• _WORK TASK_: Give the count of lines below that include the word "accomplish", and say nothing else.

• _RECORDS TO USE_:
*** Block opens ***

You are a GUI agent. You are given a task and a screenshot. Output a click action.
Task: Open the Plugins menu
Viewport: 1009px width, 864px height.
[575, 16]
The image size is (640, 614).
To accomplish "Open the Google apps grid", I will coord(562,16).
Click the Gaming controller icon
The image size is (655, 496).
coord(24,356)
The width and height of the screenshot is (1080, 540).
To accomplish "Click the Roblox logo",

*** Block closes ***
*** Block opens ***

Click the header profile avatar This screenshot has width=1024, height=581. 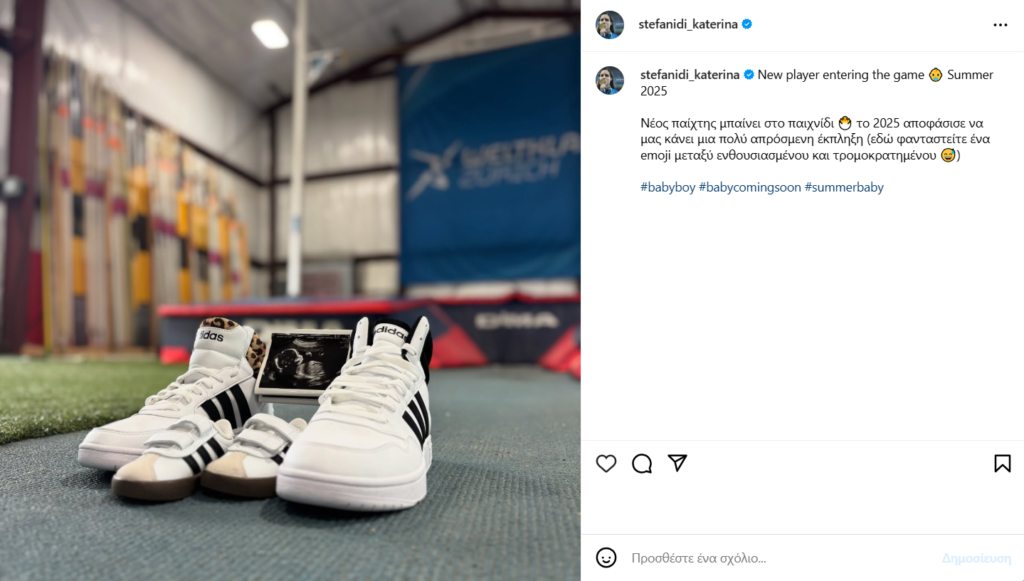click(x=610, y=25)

*** Block closes ***

• _TASK RESPONSE_: 2